* [Data for analysis]:
++++++++
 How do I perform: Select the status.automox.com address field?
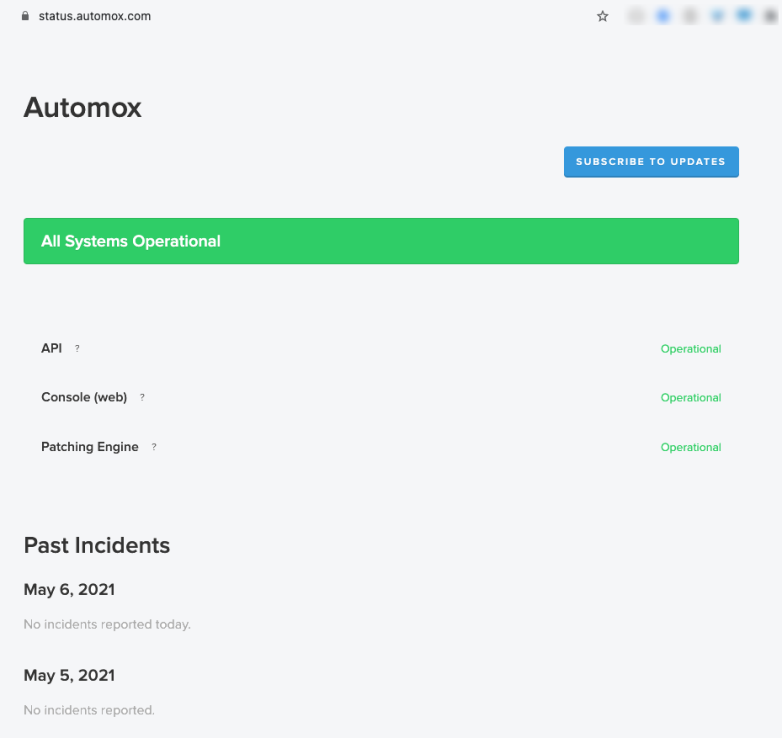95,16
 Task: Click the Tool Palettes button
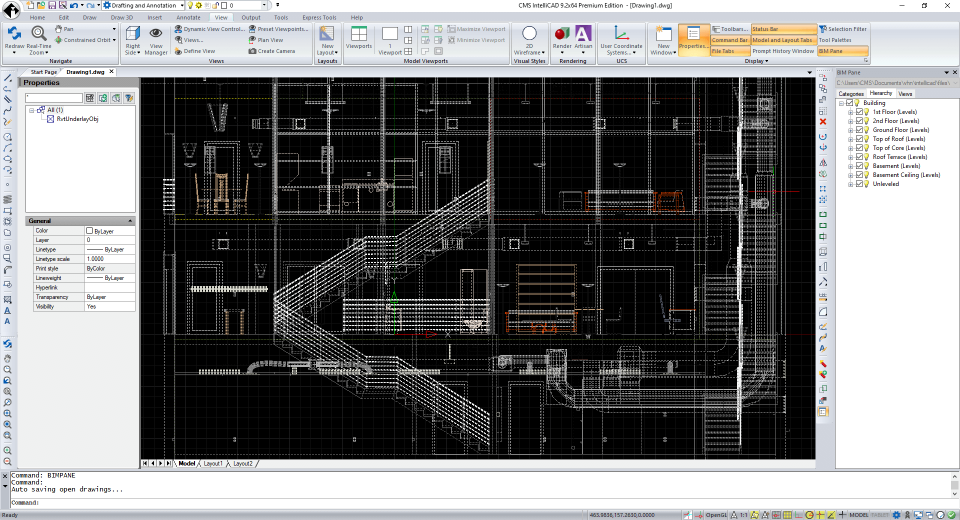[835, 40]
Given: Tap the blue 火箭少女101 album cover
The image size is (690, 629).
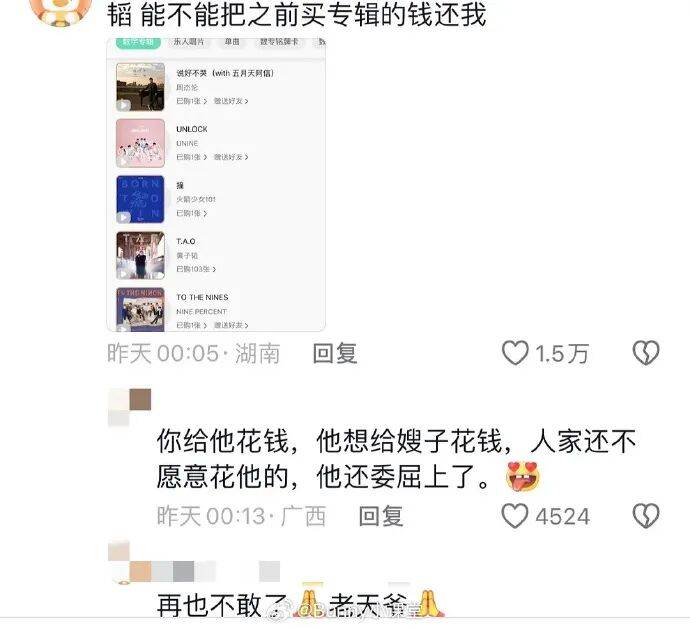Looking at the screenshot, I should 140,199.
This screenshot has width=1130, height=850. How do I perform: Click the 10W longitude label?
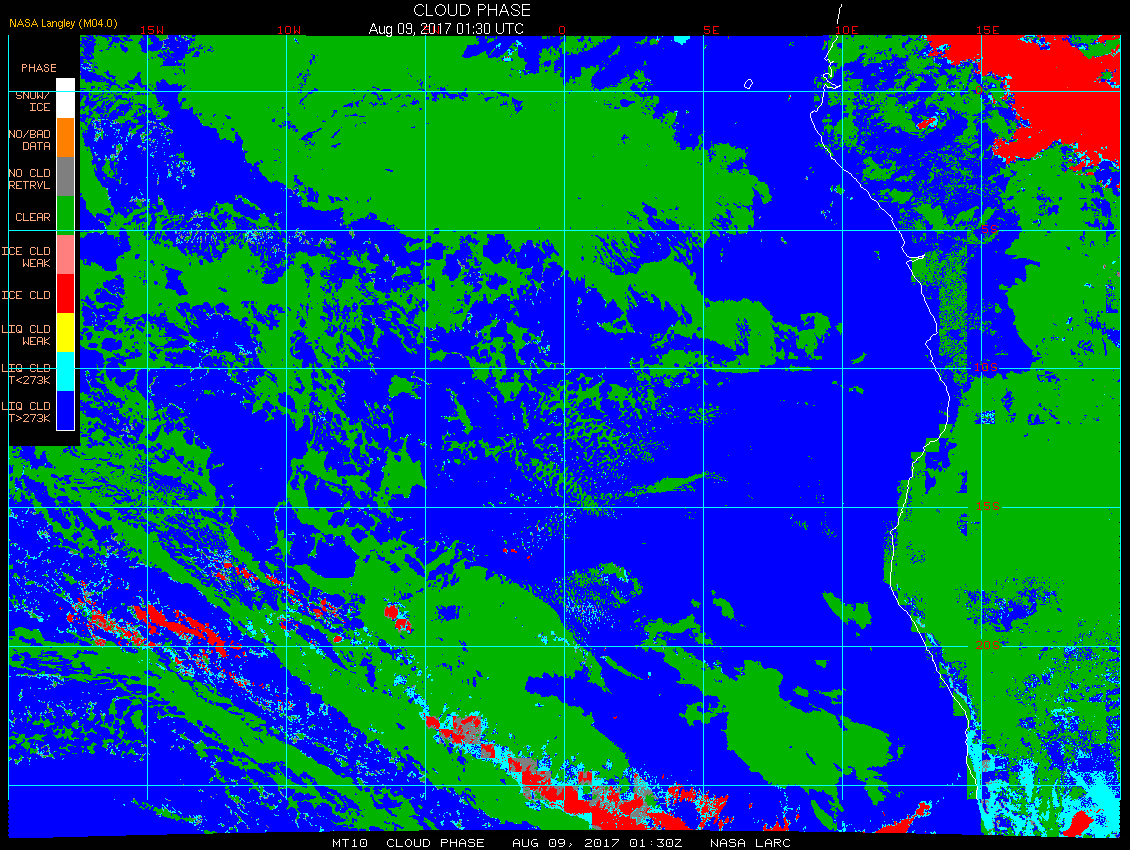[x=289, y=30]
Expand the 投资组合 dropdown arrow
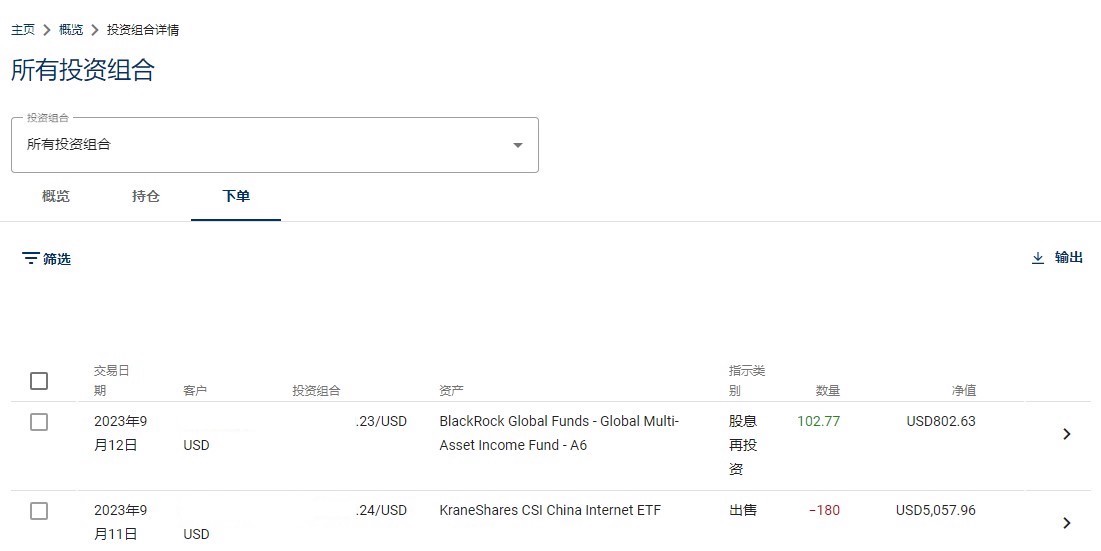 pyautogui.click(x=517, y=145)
++++++++
* [Your task]: For your answer, write out the data exactly and drop every picture.

* [Result of the task]:
 How do I perform: Select the status.automox.com address field?
95,16
 Task: Click the Tool Palettes button
[835, 40]
Given: Tap the blue 火箭少女101 album cover
The image size is (690, 629).
Looking at the screenshot, I should 140,199.
This screenshot has width=1130, height=850. How do I perform: Click the 10W longitude label?
[x=289, y=30]
Expand the 投资组合 dropdown arrow
 pyautogui.click(x=517, y=145)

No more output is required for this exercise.